### PROBLEM SET
[1] In the bankruptcy text, about how long after a Chapter 7 case is filed does the court usually enter the order discharging debts?
[2] Pick up the bankruptcy text at the point where it stops and carry it forward.

>> Start TEXT SHOWN

You know bankruptcy gives you an overall fresh financial start. But it can provide special fresh starts you may not know about.

The Overall Financial Fresh Start

You get a new financial life by legally writing off (“discharging”) debts so that you are out from under them and never have to pay them again. With consumer and small business debts you have two main choices about how this happens.

The Chapter 7 Fresh Start

With a Chapter 7 “straight bankruptcy” the discharge of debts happens very fast. The moment your case is filed the creditors can’t take any more action to collect their debts against you, your money, or your property. Then usually about 100 days later the bankruptcy court enters an order discharging your debts. You are debt-free, other than possibly debts you want to keep such as a vehicle loan, and certain debts you can’t discharge like recent income taxes or back child support.

So, if you filed a Chapter 7 case in early January, right away your creditors could no longer chase you, and your debts would effectively be gone by early spring. That would be the best spring of a long time.

The Chapter 13 Fresh Start

With a Chapter 13 “adjustment of debts” the discharge of debts happens much later, although you get numerous benefits in the meantime that Chapter 7 doesn’t provide. (More about those below.) The same as with Chapter 7, the moment your case is filed the creditors can’t take any more action to collect their debts. But under Chapter 13 that protection lasts not just a few months but for years. This enables you to deal in creative ways with special debts like home mortgages and car loans, income taxes and child support arrearages, among others. A similar protection from collection action also extends to any co-signers you may have.

At the completion of the Chapter 13 payment plan of usually 3 to 5 years, whatever debts that have not been paid are discharged (with limited exceptions like a home mortgage you want to still owe). So under Chapter 13 you get immediate relief and a partial fresh start in the form of a payment plan based on your budget, and when that plan has run its course it’s followed by a full fresh start with (virtually) no remaining debts.

So, if you filed a Chapter 13 case in early January, right away your creditors could not chase you or any co-signers, you’d enter into a reasonable payment plan to deal with your special debts in ways better than Chapter 7 can, and when that plan is paid off you’d have a full fresh start.

The Special Fresh Starts

Beyond these broad ways that Chapter 7 and Chapter 13 give you a new start, they each provide special tools for giving you new starts within different specific components of your financial life. We will dig into these in the next several blog posts and introduce a few of them here:

  • A fresh start with vehicle loans through “reaffirmation” and “redemption” under Chapter 7, or through “cramdown” under Chapter 13.
    • With a reaffirmation you agree to keep the vehicle and remain liable on the vehicle loan, legally excluding it from the blanket order discharging your other debts.
    • With redemption you keep the vehicle by paying the creditor its fair market value (not what you owe), perhaps through a new redemption loan.

>> End TEXT SHOWN
>> Start RECORD LIST

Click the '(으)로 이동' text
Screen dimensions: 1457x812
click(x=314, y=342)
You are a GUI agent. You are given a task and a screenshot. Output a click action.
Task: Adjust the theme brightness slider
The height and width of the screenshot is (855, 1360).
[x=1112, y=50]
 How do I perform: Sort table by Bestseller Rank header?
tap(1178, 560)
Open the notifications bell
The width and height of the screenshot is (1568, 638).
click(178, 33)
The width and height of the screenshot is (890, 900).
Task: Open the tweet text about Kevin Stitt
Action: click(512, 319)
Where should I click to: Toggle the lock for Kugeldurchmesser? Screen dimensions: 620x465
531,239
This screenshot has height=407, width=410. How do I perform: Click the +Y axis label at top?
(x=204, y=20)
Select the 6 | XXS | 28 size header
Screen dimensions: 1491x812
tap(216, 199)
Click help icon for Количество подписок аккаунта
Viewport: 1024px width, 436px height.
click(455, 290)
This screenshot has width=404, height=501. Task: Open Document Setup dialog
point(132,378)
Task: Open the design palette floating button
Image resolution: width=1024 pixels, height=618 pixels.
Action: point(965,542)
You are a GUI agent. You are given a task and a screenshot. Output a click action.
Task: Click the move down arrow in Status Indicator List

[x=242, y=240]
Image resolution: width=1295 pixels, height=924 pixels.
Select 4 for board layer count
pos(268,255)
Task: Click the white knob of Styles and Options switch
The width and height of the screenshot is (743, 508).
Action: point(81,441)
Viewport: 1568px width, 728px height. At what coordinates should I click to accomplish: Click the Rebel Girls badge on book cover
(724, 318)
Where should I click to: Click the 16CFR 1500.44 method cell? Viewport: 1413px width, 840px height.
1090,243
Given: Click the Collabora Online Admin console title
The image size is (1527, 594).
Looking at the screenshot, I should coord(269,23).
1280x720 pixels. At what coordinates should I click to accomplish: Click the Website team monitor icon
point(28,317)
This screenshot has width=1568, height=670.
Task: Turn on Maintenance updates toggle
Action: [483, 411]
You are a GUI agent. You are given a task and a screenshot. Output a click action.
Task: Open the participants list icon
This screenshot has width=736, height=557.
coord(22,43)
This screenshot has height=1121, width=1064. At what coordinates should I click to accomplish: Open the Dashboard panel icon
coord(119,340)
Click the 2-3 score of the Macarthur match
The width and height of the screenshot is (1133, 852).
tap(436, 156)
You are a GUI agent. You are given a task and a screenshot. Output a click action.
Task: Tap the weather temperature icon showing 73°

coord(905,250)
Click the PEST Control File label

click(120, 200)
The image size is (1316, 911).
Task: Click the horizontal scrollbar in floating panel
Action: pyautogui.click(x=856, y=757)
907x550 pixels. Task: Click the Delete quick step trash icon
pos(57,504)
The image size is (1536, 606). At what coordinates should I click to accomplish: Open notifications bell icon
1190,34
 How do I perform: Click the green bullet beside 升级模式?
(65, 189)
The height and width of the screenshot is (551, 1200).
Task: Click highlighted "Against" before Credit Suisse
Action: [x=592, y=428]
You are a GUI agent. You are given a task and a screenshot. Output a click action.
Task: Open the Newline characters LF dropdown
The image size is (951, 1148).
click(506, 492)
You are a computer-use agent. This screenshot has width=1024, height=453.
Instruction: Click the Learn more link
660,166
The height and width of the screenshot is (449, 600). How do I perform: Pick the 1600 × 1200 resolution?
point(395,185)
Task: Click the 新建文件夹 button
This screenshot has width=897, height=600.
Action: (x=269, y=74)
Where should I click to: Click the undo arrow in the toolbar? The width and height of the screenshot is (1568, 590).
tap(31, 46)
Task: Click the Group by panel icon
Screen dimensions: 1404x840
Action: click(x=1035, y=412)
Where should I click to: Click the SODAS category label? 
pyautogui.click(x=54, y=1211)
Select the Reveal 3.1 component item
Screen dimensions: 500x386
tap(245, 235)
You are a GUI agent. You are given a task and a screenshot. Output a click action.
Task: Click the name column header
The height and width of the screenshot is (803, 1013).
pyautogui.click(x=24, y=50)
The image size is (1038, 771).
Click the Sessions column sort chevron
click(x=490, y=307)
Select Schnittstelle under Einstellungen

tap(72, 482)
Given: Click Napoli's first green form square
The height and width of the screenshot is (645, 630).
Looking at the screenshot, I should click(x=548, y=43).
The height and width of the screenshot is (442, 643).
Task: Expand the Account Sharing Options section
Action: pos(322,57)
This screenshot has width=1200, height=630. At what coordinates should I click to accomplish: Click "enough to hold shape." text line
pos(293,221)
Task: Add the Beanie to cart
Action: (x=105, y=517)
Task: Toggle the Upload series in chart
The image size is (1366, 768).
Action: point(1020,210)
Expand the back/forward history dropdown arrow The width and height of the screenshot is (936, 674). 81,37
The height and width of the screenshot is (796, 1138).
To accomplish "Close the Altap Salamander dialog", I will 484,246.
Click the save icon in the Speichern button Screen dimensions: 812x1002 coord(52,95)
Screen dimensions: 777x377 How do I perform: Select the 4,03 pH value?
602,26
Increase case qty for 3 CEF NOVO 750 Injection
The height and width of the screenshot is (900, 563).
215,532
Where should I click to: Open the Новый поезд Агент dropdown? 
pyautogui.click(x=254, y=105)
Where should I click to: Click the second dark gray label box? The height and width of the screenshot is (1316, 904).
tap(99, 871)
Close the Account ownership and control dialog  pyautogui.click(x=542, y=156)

>> End RECORD LIST

### FINAL ANSWERS
[1] About 100 days later.

[2]
    • With cramdown, you re-write the loan based on the fair market value of the vehicle, usually with lower monthly payments and interest rate, often saving thousands of dollars.
  • A fresh start with a home mortgage by catching up the arrearage through a “forbearance agreement” under Chapter 7, or through the court-approved payment plan under Chapter 13.
    • With a “forbearance agreement” the mortgage lender voluntarily agrees to not foreclose as long as you catch up the mortgage through a schedule of extra payments, usually restricted to as much arrearage as you can catch up on within a year or so.
    • With a Chapter 13 payment plan you are usually given as much as 3 to 5 years to catch up, with a lot more flexibility to pay other important creditors at the same time or even ahead of the mortgage arrearage.
  • A fresh start with personal property collateral through “reaffirmation” or simply not paying under Chapter 7, or through “cramdown” and second mortgage “stripping” under Chapter 13.
    • With personal property reaffirmation you either agree to pay the full amount of the debt or sometimes only a portion of it in return for keeping the collateral you want.
    • Under some circumstances, with relatively modest value collateral, you may not have to pay anything to keep it.
    • With Chapter 13 cramdown, you pay over time for the right to keep the collateral, based on the fair market value of the collateral.
    • With a second (or third) mortgage strip, you can stop paying the monthly second (or third) mortgage monthly payment and discharge much (or even all) of the balance owed on the mortgage, making paying for the first mortgage that much more feasible.
  • A fresh start for your home’s title, by “voiding” judgment liens under either Chapter 7 or 13, and by catching up on unpaid property taxes, clearing income tax and homeowner association liens from the title under Chapter 13.
  • A fresh start with any child and spousal support arrearage by stopping your ex-spouse’s or the support enforcement authority’s aggressive collection efforts and paying off the arrearage based on your budget’s capacity to do so over time, only under Chapter 13.
  • A fresh start with unpaid income taxes by discharging older taxes through Chapter 7 or by a combination of discharging the older taxes and paying off the newer taxes through Chapter 13.
  • A fresh start keeping everything you own free and clear, either by exempting everything through Chapter 7 or by protecting anything that isn’t exempt through Chapter 13.

Your Most Important New Year’s Resolution

As frustrating as it may be sometimes, so much of the rest of our lives turn on our financial well-being.

Our emotional state is tied closely to the amount of stress we deal with daily, and financial problems often give us near-constant stress.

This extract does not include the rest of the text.